**What is required:** Copy out each line below containing "marker".

**Dataset excerpts:**
=== Begin Enclosure ===

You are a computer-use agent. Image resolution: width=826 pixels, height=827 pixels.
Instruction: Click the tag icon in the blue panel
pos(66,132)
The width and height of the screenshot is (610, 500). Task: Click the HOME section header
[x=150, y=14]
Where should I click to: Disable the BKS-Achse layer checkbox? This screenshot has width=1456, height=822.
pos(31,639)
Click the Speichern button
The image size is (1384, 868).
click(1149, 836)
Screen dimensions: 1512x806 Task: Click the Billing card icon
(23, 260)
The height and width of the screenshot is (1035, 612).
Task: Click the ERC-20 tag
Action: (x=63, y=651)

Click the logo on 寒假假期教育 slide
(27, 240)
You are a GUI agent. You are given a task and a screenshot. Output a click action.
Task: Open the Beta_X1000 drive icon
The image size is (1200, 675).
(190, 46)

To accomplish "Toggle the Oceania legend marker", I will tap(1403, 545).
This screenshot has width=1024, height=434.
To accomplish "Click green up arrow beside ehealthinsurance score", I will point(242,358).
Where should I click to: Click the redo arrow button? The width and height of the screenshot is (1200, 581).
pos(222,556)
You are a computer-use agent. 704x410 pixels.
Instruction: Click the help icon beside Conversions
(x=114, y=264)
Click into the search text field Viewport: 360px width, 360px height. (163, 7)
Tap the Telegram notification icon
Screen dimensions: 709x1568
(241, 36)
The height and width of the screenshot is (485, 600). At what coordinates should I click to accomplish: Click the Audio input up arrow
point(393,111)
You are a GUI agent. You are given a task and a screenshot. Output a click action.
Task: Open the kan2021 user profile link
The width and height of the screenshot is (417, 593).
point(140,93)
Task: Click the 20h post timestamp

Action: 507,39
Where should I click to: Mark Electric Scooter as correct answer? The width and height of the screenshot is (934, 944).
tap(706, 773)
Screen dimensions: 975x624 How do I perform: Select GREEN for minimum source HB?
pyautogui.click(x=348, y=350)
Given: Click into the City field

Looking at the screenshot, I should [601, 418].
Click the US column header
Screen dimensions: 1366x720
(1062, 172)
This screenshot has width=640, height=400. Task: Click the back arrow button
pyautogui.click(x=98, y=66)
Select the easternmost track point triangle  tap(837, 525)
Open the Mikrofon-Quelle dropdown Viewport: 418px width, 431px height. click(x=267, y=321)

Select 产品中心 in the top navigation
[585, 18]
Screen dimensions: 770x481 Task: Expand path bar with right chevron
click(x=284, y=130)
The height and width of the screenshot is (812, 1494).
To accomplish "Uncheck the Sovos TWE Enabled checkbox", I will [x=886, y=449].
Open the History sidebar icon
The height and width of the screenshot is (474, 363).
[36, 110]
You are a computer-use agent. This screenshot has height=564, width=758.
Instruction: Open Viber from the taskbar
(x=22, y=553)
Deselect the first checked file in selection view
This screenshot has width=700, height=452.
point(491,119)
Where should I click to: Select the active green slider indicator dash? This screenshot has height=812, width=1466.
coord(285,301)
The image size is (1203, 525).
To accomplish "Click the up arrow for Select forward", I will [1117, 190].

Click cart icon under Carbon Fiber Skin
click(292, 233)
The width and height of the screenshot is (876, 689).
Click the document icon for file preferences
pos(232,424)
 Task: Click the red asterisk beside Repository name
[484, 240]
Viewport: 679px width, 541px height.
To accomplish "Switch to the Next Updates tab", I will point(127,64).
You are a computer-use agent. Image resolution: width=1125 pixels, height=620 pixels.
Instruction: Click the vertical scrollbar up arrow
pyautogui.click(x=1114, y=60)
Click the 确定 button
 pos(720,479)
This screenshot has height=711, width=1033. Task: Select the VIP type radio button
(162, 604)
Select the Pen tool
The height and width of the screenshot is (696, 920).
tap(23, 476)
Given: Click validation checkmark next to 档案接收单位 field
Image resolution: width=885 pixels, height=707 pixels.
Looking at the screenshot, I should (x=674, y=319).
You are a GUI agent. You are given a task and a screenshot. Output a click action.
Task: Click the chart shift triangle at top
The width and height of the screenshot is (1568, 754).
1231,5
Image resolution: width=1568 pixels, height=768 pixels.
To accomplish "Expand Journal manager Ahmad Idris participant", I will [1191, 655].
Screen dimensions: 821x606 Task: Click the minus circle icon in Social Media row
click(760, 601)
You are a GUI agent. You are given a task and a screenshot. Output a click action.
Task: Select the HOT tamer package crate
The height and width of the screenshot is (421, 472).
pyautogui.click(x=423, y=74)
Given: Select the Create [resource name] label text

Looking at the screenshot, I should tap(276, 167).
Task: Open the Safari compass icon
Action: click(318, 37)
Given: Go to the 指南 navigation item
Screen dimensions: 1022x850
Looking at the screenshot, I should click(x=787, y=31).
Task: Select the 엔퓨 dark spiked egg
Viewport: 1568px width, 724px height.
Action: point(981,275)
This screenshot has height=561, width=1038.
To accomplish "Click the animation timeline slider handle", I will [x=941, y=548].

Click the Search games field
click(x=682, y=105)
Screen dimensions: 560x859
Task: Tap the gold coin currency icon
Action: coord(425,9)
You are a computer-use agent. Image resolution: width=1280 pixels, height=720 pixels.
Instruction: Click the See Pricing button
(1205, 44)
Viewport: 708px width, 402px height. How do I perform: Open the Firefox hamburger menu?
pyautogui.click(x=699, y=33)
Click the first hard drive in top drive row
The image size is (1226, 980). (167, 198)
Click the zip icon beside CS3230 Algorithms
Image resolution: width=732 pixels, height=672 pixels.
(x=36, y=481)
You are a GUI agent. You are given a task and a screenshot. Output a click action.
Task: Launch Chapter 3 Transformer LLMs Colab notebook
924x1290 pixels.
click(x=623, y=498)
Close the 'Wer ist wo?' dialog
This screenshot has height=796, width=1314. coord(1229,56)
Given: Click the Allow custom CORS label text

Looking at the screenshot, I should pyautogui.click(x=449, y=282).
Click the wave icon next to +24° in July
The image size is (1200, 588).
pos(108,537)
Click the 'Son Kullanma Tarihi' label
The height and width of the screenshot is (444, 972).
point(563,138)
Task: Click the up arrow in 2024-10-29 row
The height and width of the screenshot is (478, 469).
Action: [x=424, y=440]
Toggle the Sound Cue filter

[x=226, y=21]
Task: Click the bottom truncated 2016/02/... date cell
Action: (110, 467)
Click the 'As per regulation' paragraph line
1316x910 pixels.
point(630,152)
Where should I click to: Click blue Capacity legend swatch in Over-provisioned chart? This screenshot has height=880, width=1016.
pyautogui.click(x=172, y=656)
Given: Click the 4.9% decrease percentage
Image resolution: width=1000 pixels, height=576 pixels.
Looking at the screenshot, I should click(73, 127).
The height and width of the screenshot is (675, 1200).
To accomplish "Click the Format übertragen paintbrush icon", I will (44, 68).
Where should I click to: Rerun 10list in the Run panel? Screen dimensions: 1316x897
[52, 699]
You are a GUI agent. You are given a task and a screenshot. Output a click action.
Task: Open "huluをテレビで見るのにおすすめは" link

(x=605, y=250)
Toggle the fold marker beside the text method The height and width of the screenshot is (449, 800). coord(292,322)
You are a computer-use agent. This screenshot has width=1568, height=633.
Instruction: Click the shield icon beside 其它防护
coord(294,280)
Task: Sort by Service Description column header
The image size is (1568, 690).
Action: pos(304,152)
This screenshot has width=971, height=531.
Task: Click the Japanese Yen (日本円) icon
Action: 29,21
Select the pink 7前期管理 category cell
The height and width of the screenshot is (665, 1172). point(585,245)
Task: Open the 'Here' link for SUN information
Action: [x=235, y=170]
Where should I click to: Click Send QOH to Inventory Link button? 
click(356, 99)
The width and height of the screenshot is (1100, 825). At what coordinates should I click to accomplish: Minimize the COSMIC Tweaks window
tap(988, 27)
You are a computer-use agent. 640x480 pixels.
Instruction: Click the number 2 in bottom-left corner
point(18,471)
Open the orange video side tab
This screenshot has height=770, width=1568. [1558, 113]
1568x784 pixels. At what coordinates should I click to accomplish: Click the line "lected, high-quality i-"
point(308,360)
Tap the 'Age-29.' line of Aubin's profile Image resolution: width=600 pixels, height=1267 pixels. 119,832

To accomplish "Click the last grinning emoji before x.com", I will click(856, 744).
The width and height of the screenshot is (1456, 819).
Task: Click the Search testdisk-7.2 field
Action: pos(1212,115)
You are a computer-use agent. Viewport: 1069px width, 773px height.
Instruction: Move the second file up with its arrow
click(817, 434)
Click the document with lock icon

=== End Enclosure ===

**Answer for the task:**
To accomplish "Toggle the Oceania legend marker", I will tap(1403, 545).
Toggle the fold marker beside the text method The height and width of the screenshot is (449, 800). coord(292,322)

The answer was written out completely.